| Task to complete |
Look below. Copy each line that has "will" in it.

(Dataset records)
BEGIN

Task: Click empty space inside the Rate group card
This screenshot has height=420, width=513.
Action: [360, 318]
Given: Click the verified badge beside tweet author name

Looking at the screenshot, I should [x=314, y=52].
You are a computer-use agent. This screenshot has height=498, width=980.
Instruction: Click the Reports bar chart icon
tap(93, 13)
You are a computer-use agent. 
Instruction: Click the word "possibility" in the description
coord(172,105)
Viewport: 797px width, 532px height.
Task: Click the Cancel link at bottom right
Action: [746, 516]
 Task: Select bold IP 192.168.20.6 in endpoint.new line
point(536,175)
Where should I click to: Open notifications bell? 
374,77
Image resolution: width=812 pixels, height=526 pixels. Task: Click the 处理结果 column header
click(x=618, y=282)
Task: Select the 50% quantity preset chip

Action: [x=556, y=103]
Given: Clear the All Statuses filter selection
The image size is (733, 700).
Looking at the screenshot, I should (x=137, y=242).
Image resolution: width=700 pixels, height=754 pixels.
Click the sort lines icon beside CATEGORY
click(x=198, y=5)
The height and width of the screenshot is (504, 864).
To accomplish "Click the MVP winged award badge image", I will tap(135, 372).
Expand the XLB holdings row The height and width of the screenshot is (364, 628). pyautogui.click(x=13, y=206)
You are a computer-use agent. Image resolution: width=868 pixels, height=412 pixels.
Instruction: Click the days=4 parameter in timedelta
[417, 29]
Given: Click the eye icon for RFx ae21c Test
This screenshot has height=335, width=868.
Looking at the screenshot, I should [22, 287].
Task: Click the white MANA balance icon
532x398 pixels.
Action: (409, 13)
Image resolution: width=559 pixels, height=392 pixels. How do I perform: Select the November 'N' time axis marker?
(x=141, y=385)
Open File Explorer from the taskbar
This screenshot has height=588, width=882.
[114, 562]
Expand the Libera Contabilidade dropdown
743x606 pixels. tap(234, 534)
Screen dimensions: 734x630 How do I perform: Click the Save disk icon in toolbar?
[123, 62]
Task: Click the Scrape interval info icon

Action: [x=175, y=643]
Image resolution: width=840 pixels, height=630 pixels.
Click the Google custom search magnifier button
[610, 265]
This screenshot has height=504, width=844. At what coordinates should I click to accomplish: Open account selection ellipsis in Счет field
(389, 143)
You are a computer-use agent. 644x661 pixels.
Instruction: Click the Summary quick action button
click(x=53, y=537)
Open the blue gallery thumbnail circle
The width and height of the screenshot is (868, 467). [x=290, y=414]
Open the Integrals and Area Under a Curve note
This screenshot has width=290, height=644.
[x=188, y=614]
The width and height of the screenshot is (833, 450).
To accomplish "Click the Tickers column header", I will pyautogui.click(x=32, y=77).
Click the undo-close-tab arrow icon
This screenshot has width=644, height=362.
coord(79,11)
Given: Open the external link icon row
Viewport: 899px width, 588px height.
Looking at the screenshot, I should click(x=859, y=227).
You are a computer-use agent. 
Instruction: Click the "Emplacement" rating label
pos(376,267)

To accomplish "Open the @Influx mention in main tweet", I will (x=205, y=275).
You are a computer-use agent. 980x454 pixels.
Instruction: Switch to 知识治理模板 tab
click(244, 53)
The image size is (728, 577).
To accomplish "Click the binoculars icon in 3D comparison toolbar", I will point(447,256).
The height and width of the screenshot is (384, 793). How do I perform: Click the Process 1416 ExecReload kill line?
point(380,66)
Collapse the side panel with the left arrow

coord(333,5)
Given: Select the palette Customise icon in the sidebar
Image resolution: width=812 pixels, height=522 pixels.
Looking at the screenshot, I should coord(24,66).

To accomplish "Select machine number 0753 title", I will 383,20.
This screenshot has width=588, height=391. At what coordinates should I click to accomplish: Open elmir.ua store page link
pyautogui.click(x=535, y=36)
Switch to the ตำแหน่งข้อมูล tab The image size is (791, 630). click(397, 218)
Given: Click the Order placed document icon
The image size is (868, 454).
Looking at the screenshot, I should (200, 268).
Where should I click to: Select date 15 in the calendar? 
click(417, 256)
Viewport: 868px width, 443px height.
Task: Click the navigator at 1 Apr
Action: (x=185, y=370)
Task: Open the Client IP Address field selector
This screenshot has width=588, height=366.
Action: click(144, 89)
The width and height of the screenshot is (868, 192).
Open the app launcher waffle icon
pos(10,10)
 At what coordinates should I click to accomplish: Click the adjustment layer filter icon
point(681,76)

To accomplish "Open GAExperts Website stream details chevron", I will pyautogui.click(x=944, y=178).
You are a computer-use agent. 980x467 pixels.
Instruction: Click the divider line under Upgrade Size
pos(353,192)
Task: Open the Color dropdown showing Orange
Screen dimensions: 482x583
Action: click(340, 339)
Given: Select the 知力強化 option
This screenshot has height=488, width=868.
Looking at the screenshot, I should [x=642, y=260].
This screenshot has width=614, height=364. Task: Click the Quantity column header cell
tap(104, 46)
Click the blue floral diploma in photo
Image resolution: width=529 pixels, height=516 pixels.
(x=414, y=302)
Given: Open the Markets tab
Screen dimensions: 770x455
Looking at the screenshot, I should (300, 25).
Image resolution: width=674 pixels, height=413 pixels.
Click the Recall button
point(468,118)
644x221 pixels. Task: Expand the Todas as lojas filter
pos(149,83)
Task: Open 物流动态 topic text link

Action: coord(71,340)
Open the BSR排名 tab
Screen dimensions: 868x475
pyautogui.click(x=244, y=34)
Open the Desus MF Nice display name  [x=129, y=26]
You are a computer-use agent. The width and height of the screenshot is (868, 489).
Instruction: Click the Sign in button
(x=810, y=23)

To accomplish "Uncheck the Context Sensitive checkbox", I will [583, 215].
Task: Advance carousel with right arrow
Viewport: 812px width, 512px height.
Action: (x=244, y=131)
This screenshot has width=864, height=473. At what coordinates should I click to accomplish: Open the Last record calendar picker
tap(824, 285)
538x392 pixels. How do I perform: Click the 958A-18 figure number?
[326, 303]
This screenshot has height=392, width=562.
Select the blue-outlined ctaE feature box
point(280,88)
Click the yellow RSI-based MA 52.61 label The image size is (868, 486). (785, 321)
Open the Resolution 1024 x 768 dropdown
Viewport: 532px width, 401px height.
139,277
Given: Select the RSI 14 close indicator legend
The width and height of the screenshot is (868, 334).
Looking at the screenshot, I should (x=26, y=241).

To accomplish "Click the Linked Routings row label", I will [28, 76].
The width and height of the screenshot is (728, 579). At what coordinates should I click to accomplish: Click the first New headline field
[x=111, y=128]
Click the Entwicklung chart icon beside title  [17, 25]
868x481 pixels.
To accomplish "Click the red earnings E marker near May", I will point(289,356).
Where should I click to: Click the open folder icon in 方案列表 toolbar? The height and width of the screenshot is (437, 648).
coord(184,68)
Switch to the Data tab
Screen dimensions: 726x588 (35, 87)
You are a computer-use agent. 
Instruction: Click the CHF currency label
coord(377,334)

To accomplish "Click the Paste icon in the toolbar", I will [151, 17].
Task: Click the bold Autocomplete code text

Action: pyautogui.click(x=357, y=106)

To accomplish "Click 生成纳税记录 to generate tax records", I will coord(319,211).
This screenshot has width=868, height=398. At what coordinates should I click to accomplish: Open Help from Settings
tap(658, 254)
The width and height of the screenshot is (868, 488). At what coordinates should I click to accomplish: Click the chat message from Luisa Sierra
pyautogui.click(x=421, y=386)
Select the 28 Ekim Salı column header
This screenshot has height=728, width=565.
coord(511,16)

END

| Solved problem |
To accomplish "Click the MVP winged award badge image", I will tap(135, 372).
To accomplish "Click the Tickers column header", I will pyautogui.click(x=32, y=77).
To accomplish "Open the @Influx mention in main tweet", I will (x=205, y=275).
To accomplish "Click the binoculars icon in 3D comparison toolbar", I will point(447,256).
To accomplish "Select machine number 0753 title", I will 383,20.
To accomplish "Open GAExperts Website stream details chevron", I will pyautogui.click(x=944, y=178).
To accomplish "Uncheck the Context Sensitive checkbox", I will [583, 215].
To accomplish "Click the Linked Routings row label", I will [28, 76].
To accomplish "Click the red earnings E marker near May", I will point(289,356).
To accomplish "Click the Paste icon in the toolbar", I will [151, 17].
To accomplish "Click 生成纳税记录 to generate tax records", I will coord(319,211).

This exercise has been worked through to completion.